Jokes aside, it’s no more than an unfortunate mistake—native Māori speakers have said that it makes no grammatical sense and is something you’d never actually say. But the story does reveal the potential for big gaffes as big business engages with te reo Māori, New Zealand’s indigenous language.

All over the country, New Zealanders have been embracing the indigenous tongue with new enthusiasm. Free te reo lessons are heavily oversubscribed, teachers are working Māori words into lesson plans across subjects, and broadcasters have seized the opportunity to incorporate the language whenever they can. Corporations have taken note, too: In New Zealand itself, bilingual signs that were all but non-existent a decade ago are now everywhere from restroom doors to construction sites. Online, you can now use Google in Māori or watch the Disney hit film Moana, set on the fictional island of Motunui.

On the whole, it seems well-intentioned, rather than simply a marketing ploy, and a way to demonstrate a connection to the country and its people. “There’s an increasing sense that te reo is good for identifying your business as committed to New Zealand,” Ngahiwi Apanui, chief executive of the Māori Language Commission, told The Guardian.

But, as Māori language and culture becomes more ubiquitous, there’s the risk that businesses may bypass actually engaging with indigenous people, resulting in cultural snafus. As designer Kaan Hiini writes, “The few nods towards Māori culture to be found [are] tokenistic or cliché at best. Most involve slapping a koru [a Māori fern design] on it.” Or, you know, appearing to embrace death.

Outside of New Zealand, there’s even more potential for things to go horribly wrong. As journalist Denise Garland writes, British brewers have emblazoned the labels of their New Zealand-inspired beers with deeply insensitive images, including “a caricature of a Māori warrior riding a kiwi playing some kind of sport with a keg of beer.” Others misused sacred Māori imagery on their labels or breached customs by placing disembodied heads on their labels.
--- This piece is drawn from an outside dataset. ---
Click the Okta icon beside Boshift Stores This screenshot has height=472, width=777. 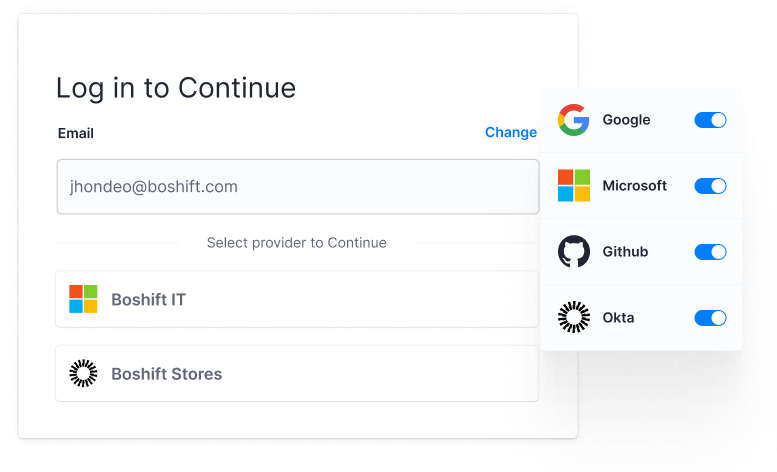coord(83,373)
When approached by Māori advocate Karaitiana Taiuru, the brewers apologized and promised to change the marketing or drop the beer from their offerings. “Unfortunately, there are no resources or guidelines to assist companies with using Māori language or culture with branding,” he told The Spinoff.

Even without official guidelines, there are many Māori people these companies, and Coca-Cola, could have approached—including Taiuru. Doing so might make the process take a little longer, but it’ll make blunders such as these far less of a risk.  Kia waimarie!